The Kids Will Be Alright: How To Live Your Creative Life And Not Suck As A Parent

four children standing side by side wearing rainboots over mud
Reading Time: 9 minutes


(It’s okay. You can tell me.)

Or let me to rephrase the question: do you harbor the slightest resentment towards your children because they’ve taken away your last ounce of freedom?

People often ask my husband and me if we plan on having kids. Besides the whole “being gay thing,” they view us as a couple that could easily produce some babies that we could nourish into adulthood. And they’re not entirely wrong: we do have pretty good heads on our shoulders, decent jobs, a car that takes us places and an incredibly loyal dog named Vernon. 

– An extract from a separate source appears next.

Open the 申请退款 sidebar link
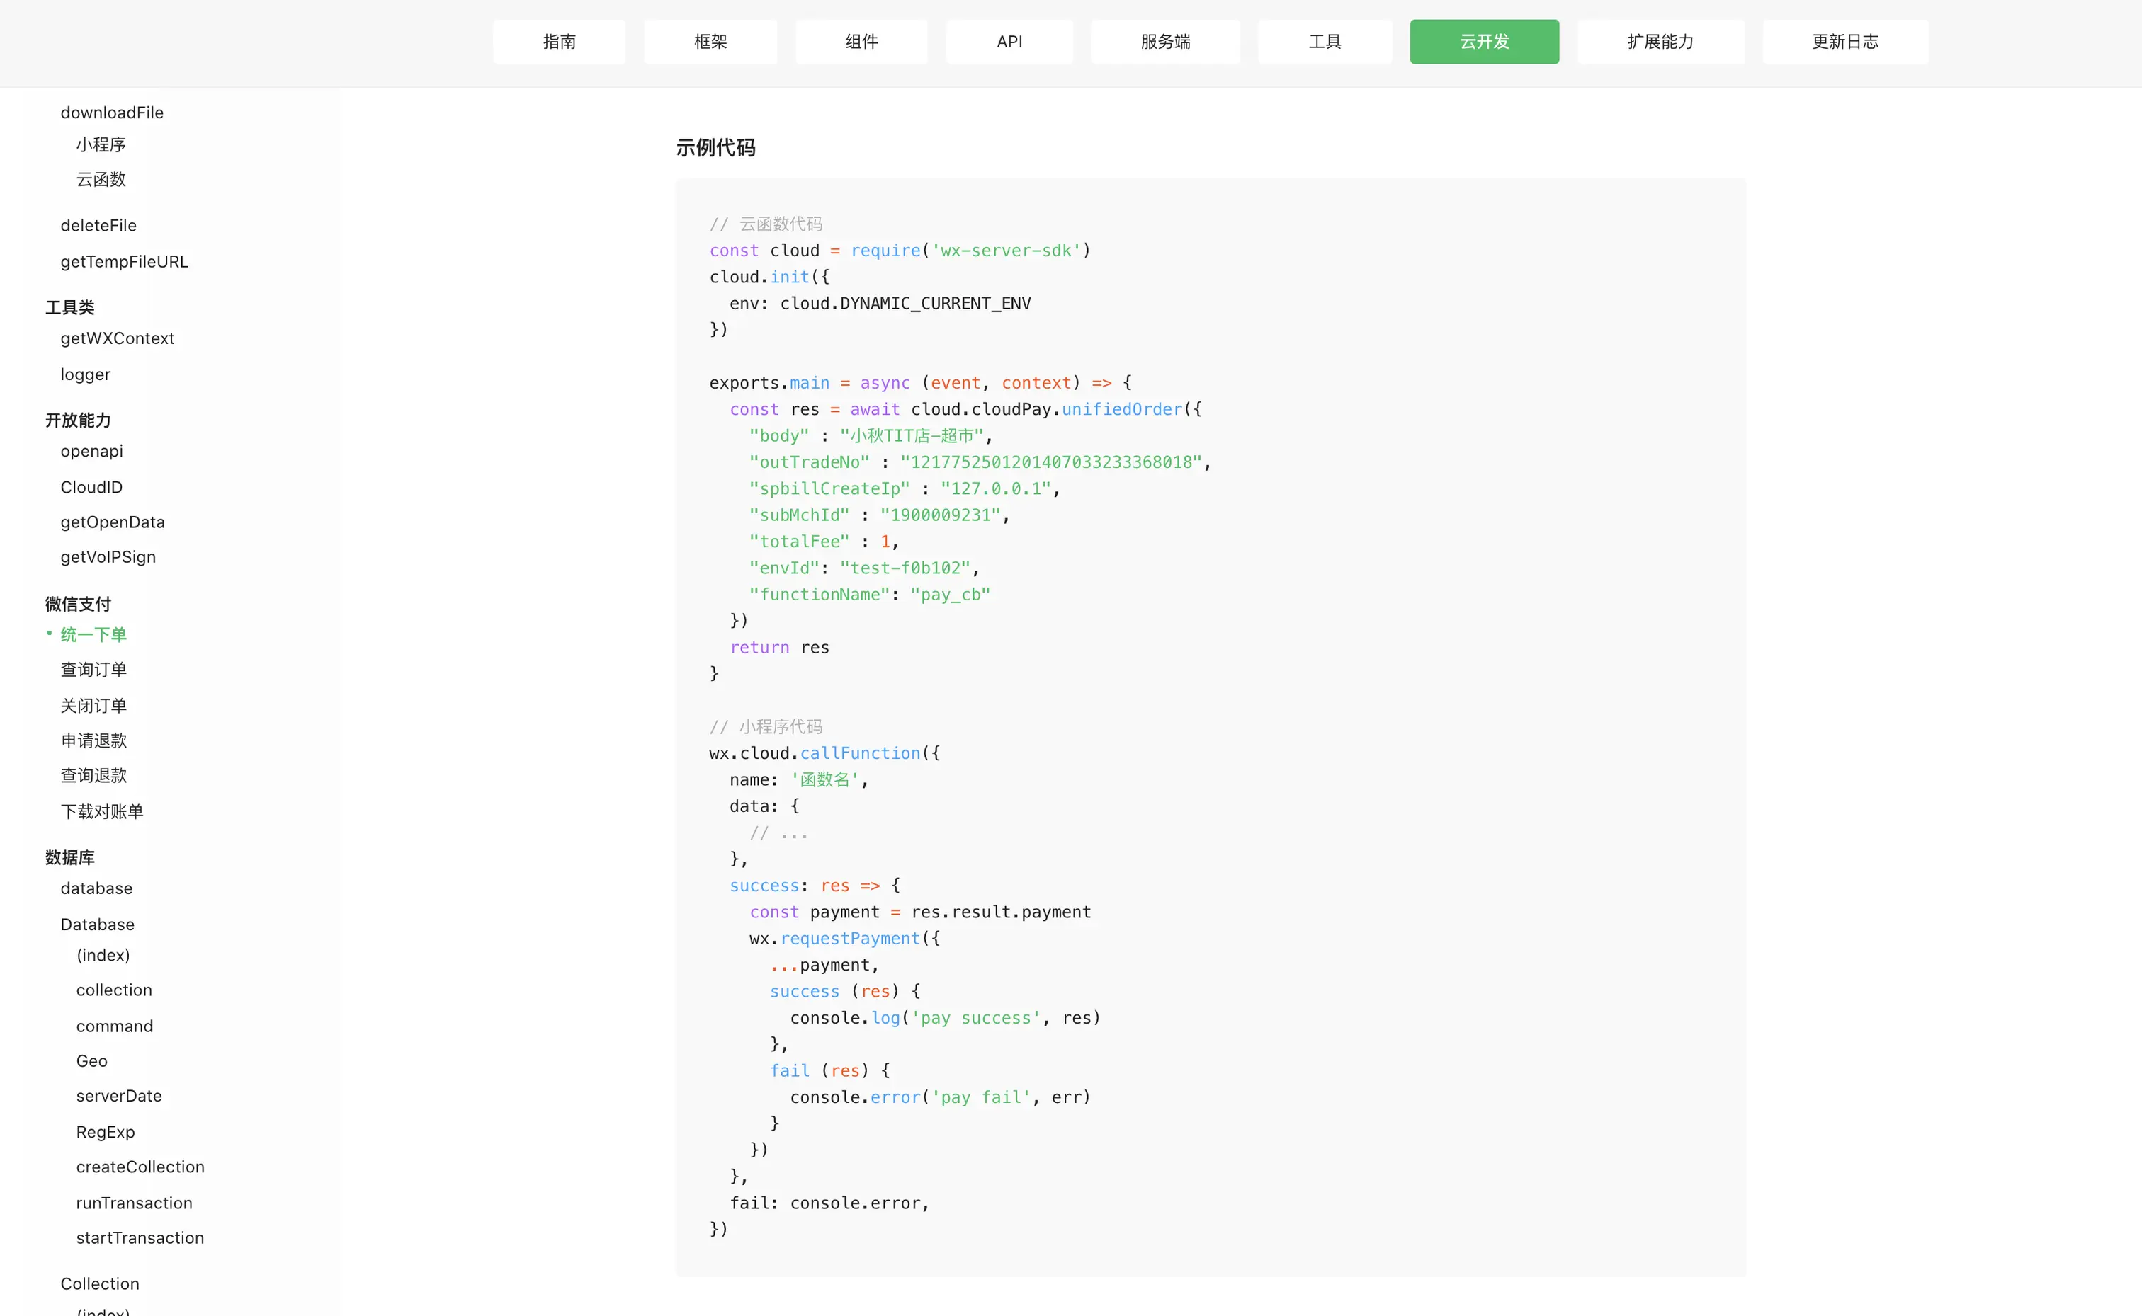93,741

We’re almost a modern, nuclear family. Except for one missing piece:

A kid.

When I ask my childless friends the same question — whether or not they plan on having kids — I get the same answers across the board. One-third of my friends answers, “yes.” Another third answers, “maybe.” And the remaining 33.33% answer, “no.” But not like a, “no, thank you.” More like a, “Hellz to the Nah.”

“And why’s that?” I ask the dissenting bunch.

“Because I value my freedom,” they say. “You’re not like us. You look like you could juggle a family,” they tell me reassuringly.

I reply, “thank you?”

I didn’t realize that they had made me out to be Mike Brady in the flesh.


I’d bet a gajillion dollars that my life would’ve been vastly different had I been a heterosexual male.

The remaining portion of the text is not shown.